Jim Tolmie

Personal information
- Full name: James Tolmie
- Date of birth: 21 November 1960 (age 65)
- Place of birth: Glasgow, Scotland
- Position: Winger

Youth career
- –1978: Auchengill Star B.C.

Senior career*
- Years: Team / Apps / (Gls)
- 1978–1981: Morton / 90 / (20)
- 1981–1983: Lokeren / 18 / (1)
- 1983–1986: Manchester City / 57 / (19)
- 1986: → Carlisle United (loan) / 8 / (1)
- 1986–1991: Markaryd IF / 151 / (83)
- 1991–1994: Morton / 71 / (7)

International career
- 1979: Scotland U21 / 1 / (0)
- 1980: Scottish Football League XI / 1 / (0)

= Jim Tolmie =

Scottish footballer

James Tolmie (born 21 November 1960) is a Scottish retired footballer who played for clubs including Morton, Lokeren and Manchester City.

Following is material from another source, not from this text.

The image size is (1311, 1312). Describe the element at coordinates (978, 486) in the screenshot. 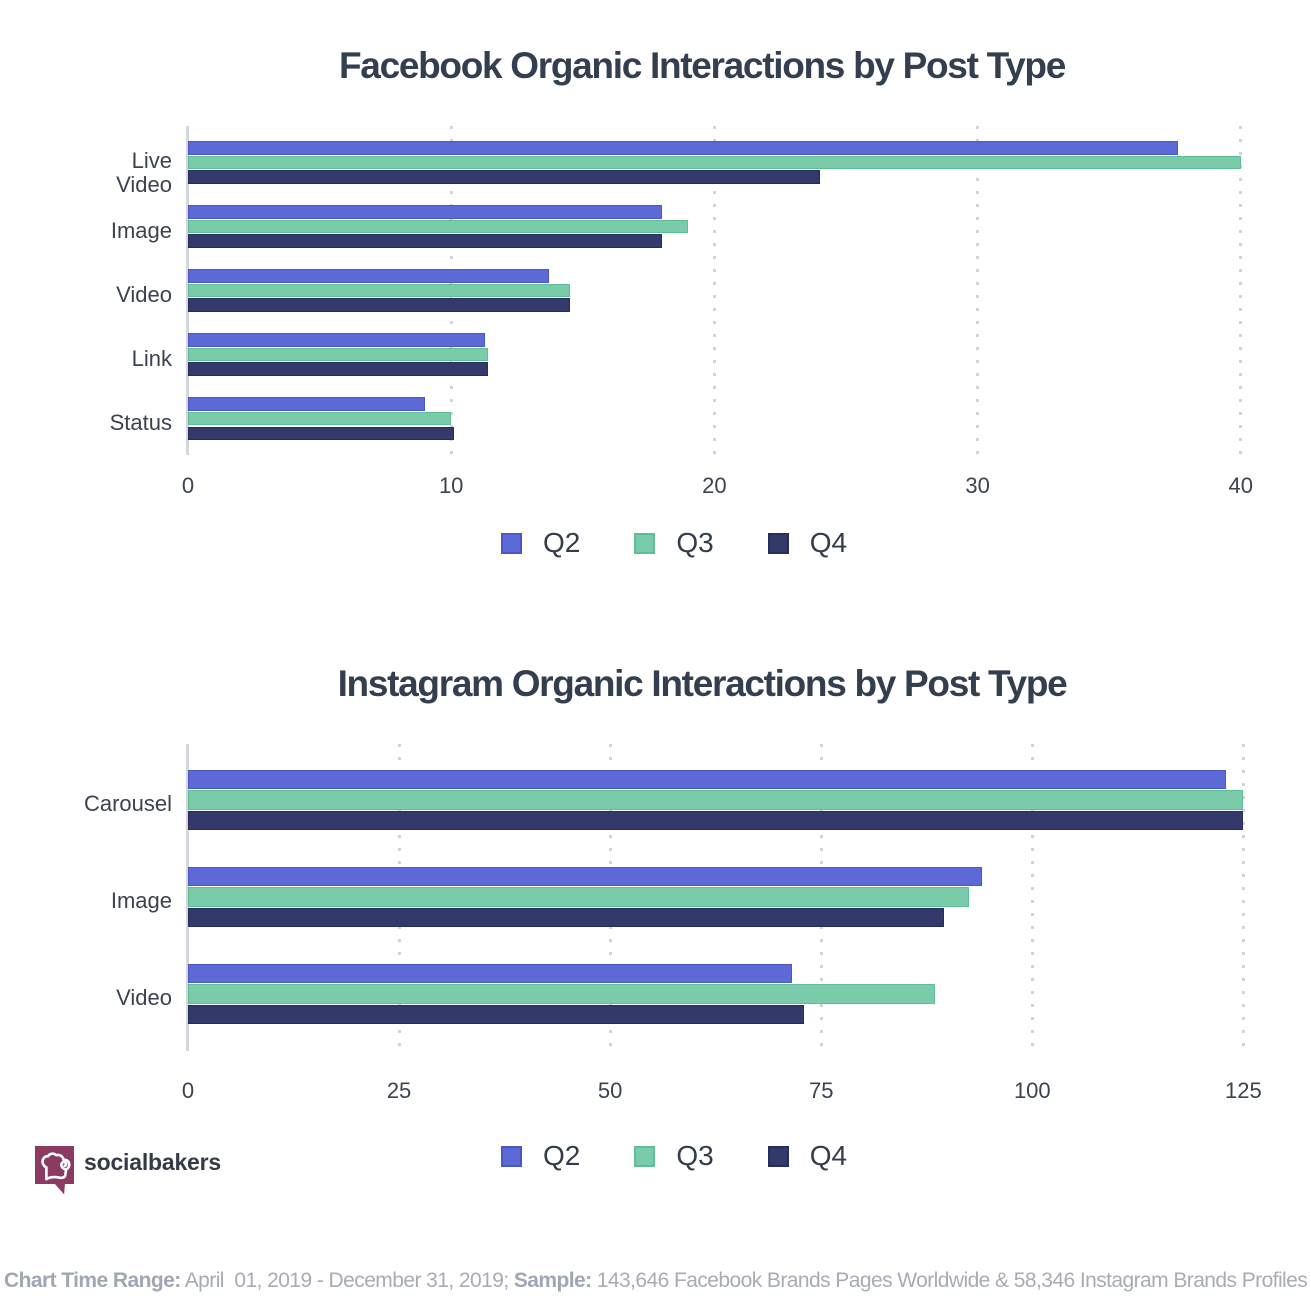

He started his career at Morton and made his senior debut on 28 October 1978. Then he was sold to Belgian side Lokeren in 1981, playing 18 games without scoring before returning to Britain in 1983.

Tolmie was signed by Billy McNeill for City from Lokeren for £30,000. Jim was the third signing in nine days made by McNeill, who had himself just joined City from Celtic. He left Manchester City and spent many years playing in Sweden with Markaryd IF, before returning to Morton in 1991. He retired in 1994.